__Required task__
In the forum thread below about male dogs lifting their legs, how does the friend with the Yorkie clean the fake fire hydrant?

__Source__

Micky has always lifted his leg. He lifts when he is out marking the yard, and when he is just peeing. He does it even when he has no target. He will just run out the dog door and go lift in the middle of the lawn.


----------



## Toby's Mom (May 7, 2004)

Toby is neutered and does *not* mark. He does not lift his leg either. He does a kind of half squat and wittle leg lift. LOL I think it is more that he doesn't want to be in the grass.  However, we have never had a problem with him peeing on his chest.


----------



## EmmasMommy (Jun 2, 2008)

I have a friend with a male Yorkie that is peepee pad trained and she has a fake fire hydrant ( I don't know where she got it) but its in her Florida room ( tiled) in the corner on peepee pads and he lifts his leg and pees on it. She washes it nightly with soapy/bleach water and dries it and puts it back.


----------



## Delilahs Mommy (Nov 22, 2009)

Finley, My Moms chi-poo is 9 months old and he isn't neutered yet and he squats like a girl.


----------



## maltlovereileen (Jan 19, 2009)

__Dataset extract__
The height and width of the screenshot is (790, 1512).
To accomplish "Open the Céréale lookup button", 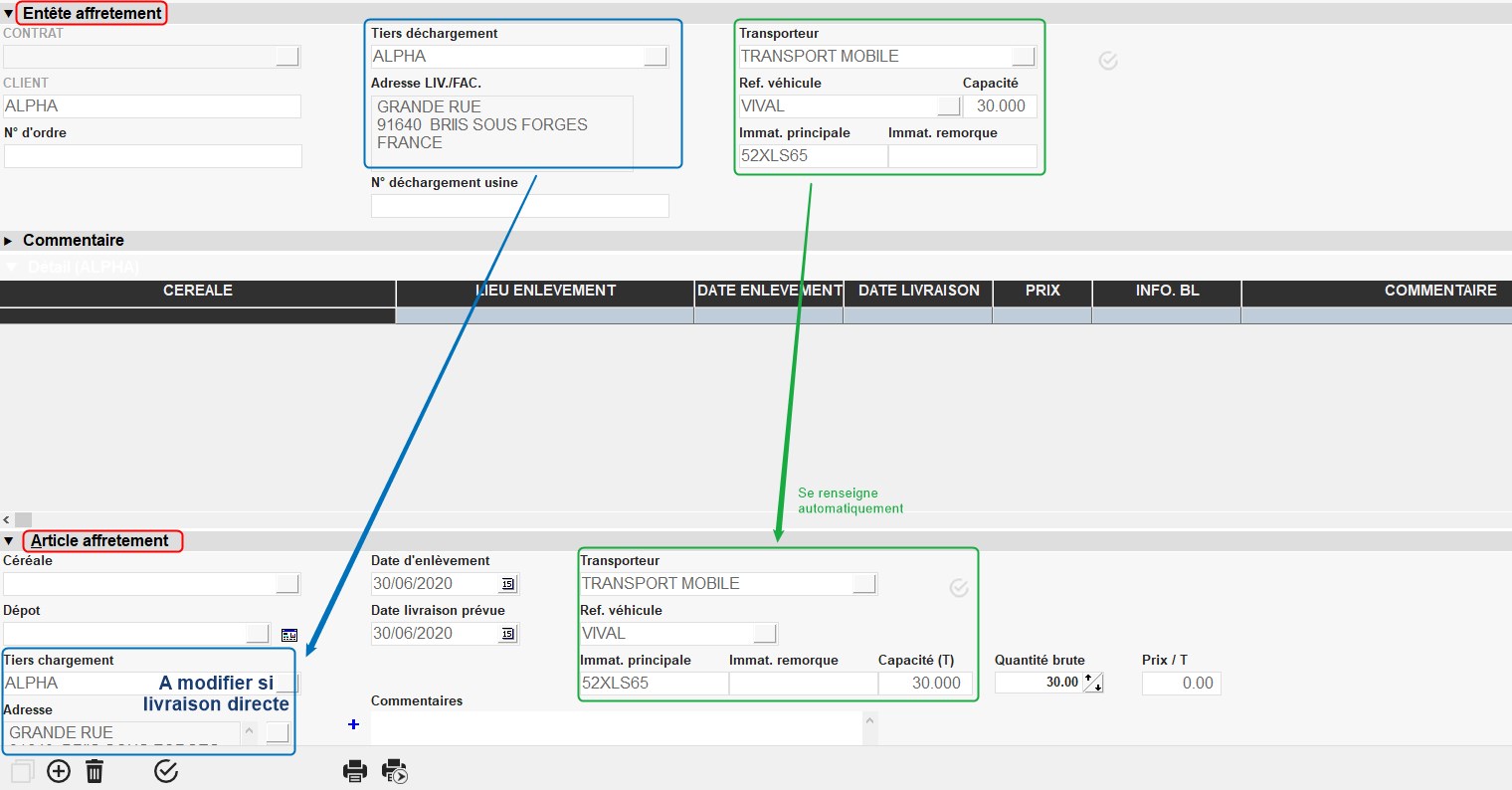I will pyautogui.click(x=287, y=584).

__Final answer__
She washes it nightly with soapy/bleach water, dries it, and puts it back.